This paper examines the effectiveness of the public health education and poverty relief programs prior to the New Deal. Prior researchers have speculated these programs contributed to the declining mortality rates during the 1920s, but have been unable to econometrically estimate their impact across a large set of cities. Data on municipal health education and social insurance expenditures is used to separately estimate how effective each of these programs were at reducing infant and child mortality. The effects are identified using the within variation for a panel of 68 cities over 10 years, with estimates suggesting that it was primarily spending on health education which led to lower infant and child mortality during the 1920s.
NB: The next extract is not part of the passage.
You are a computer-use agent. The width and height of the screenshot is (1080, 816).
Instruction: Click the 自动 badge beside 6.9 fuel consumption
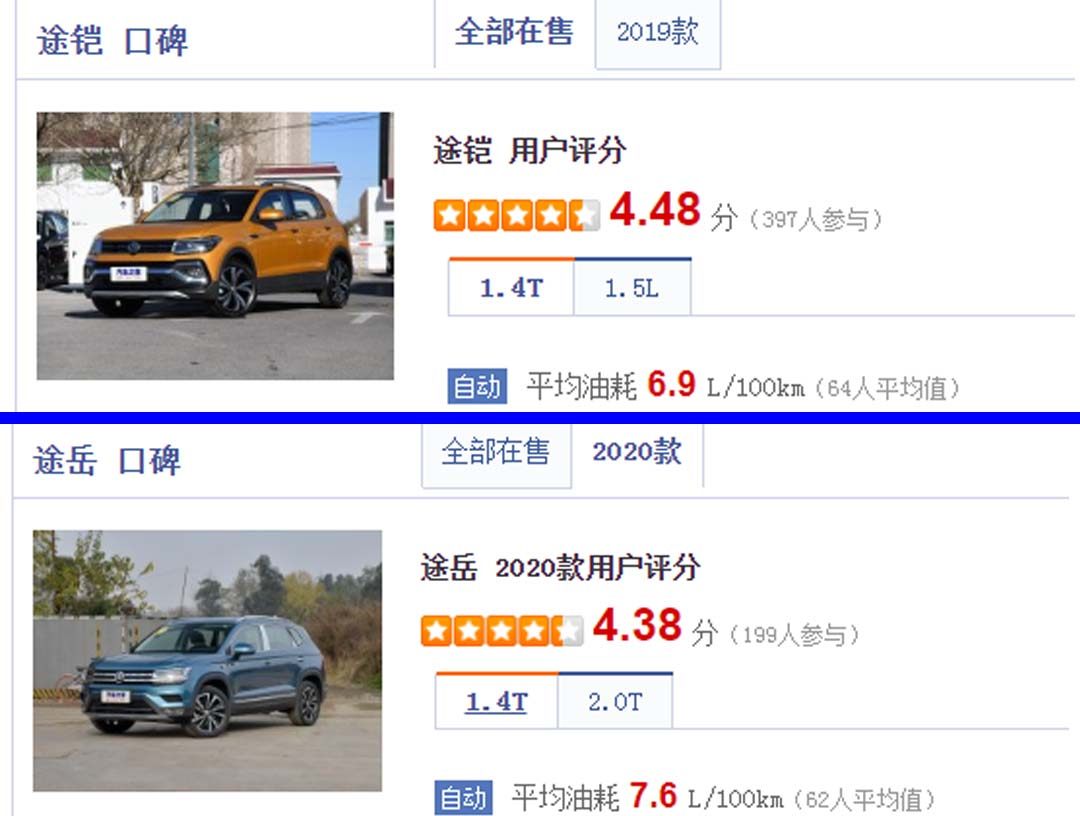(x=477, y=386)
Additionally, for both the infant and child age groups, the education programs required a two-year lag to generate an effect. Fixed effects estimates indicate that 1 dollar of per capita public health education spending in year t translated to about a 0.93 unit drop in the infant mortality rate in year t+2, and about a .02 unit drop in the crude death rate for children aged 1 to 4. In terms of actual municipal expenditures during this period, these estimates show that cities in the top quartile of public health education spending experienced an additional 2.4 unit average annual decline in their infant mortality rates than did cites in the bottom percentile. JEL codes I18, I38, and N32

Suggested Citation

  • Jonathan F. Fox, 2011. "Public health, poor relief and improving urban child mortality outcomes in the decade prior to the New Deal," MPIDR Working Papers WP-2011-005, Max Planck Institute for Demographic Research, Rostock, Germany.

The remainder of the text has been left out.